Sesampainya di rumah, Raka langsung menjatuhkan diri ke kasur. Kamar yang biasanya menjadi tempat paling nyaman kini justru terasa sempit. Ia memejamkan mata, berharap bisa tidur dan semua ini hanya mimpi buruk biasa. Tapi tidak. Ponselnya bergetar lagi.
> "Jaga diri baik-baik ya. Kamu orang baik. Jangan terlalu mikirin aku dulu."
Hanya itu.
Tidak ada penjelasan. Tidak ada alasan. Tidak ada janji kapan kembali. Raka menggigit bibirnya, menahan amarah yang mulai naik ke ubun-ubun. Tapi di saat yang sama, ada ketakutan yang lebih besar: takut kehilangan.
Di luar, suara motor malam melintas cepat. Di dalam, hanya suara detak jam dinding yang menemani perasaan sepi yang makin pekat.
Raka bangkit dari tempat tidur. Ia membuka kotak kecil di laci mejanya. Di dalamnya, ada beberapa lembar foto polaroid: foto-foto kenangan bersama Tiara.
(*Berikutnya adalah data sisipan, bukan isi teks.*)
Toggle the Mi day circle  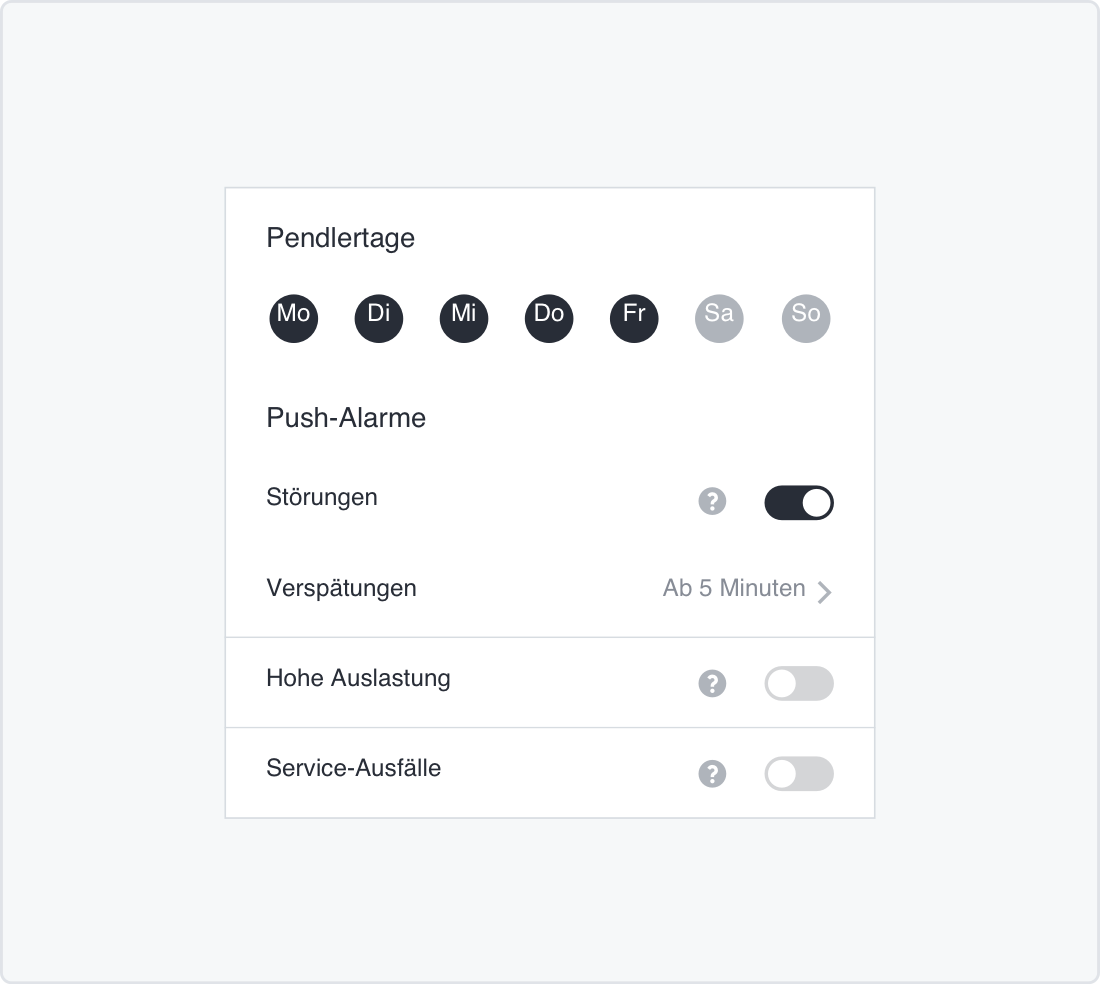point(464,319)
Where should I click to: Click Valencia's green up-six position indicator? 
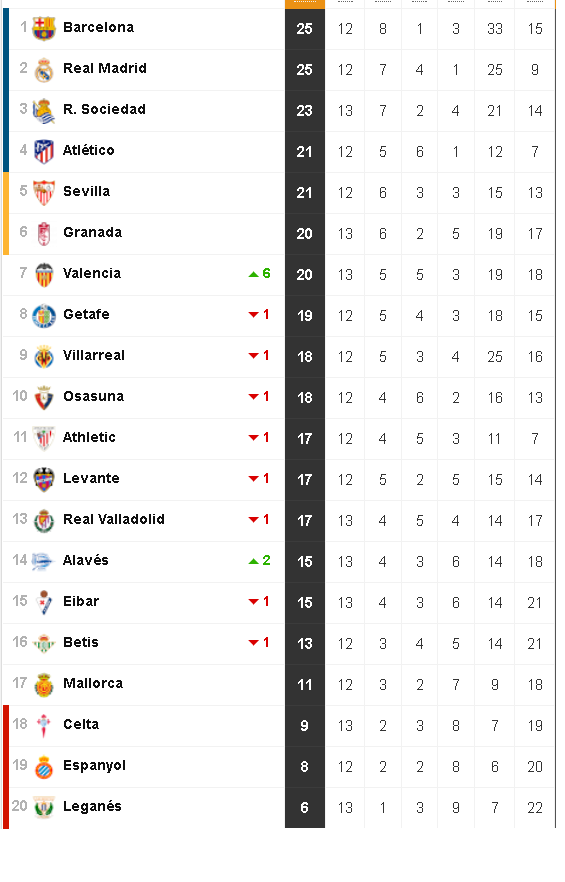tap(259, 273)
Salah satunya adalah foto saat mereka berdua main ke taman bunga dan tertawa sampai perut keram. Di foto itu, Tiara memeluk lengannya erat, dan Raka tersenyum penuh percaya diri.
"Lo bilang nggak akan ninggalin, kan?"
Raka menatap foto itu lama, lalu meletakkannya kembali. Ia tidak ingin menuduh Tiara. Ia hanya ingin tahu... kenapa.
Keesokan harinya, Raka mencoba mengalihkan pikirannya. Ia pergi ke kampus, menyibukkan diri dengan tugas, menyapa teman-temannya seperti biasa. Tapi semua terasa hampa. Tiara masih menjadi bayang-bayang di belakang setiap tawa palsu yang ia tunjukkan.
Di kelas, ia duduk di dekat jendela, memandangi langit yang kali ini terlalu cerah untuk suasana hatinya. Dosen bicara di depan, tapi pikirannya mengembara. Apakah Tiara sedang sakit? Apakah dia punya masalah keluarga? Atau... apakah dia memilih menjauh?
Raka menggeleng. “Gue nggak mau mikir yang aneh-aneh.”
Seusai kelas, ia mampir ke tempat biasa mereka nongkrong. Kafe kecil di pojok jalan, dengan musik akustik yang selalu menenangkan. Ia duduk di pojok, memesan minuman kesukaan Tiara—cappuccino dengan ekstra foam dan taburan cokelat.
Tangan Raka meraih buku catatan. Ia menulis:
"Hari ini kamu nggak ada, dan aku ngerasa kayak bukan aku. Dunia masih jalan, tapi kayaknya aku tertinggal di suatu tempat yang namanya 'kamu'."
Ia tak menyadari air matanya menetes. Cepat ia sapu dengan tangan. Tak ingin ada yang melihat. Tapi perasaan itu sudah keburu mengalir dan tak bisa dibendung.
Beberapa hari berikutnya, Raka masih menunggu. Setiap pagi ia mengecek ponsel. Setiap malam ia berharap Tiara mengirim kabar. Tapi yang ia dapat hanyalah sunyi.
Sampai akhirnya, satu sore yang tenang, saat matahari hampir tenggelam, ponselnya kembali bergetar.
> “Rak, boleh nggak aku ketemu kamu malam ini?”
Jantung Raka berdebar. Ia duduk tegak. Membaca pesan itu beberapa kali.
> “Aku harus ngomong sesuatu. Dan setelah itu… kamu bebas mau terus nunggu atau nggak.”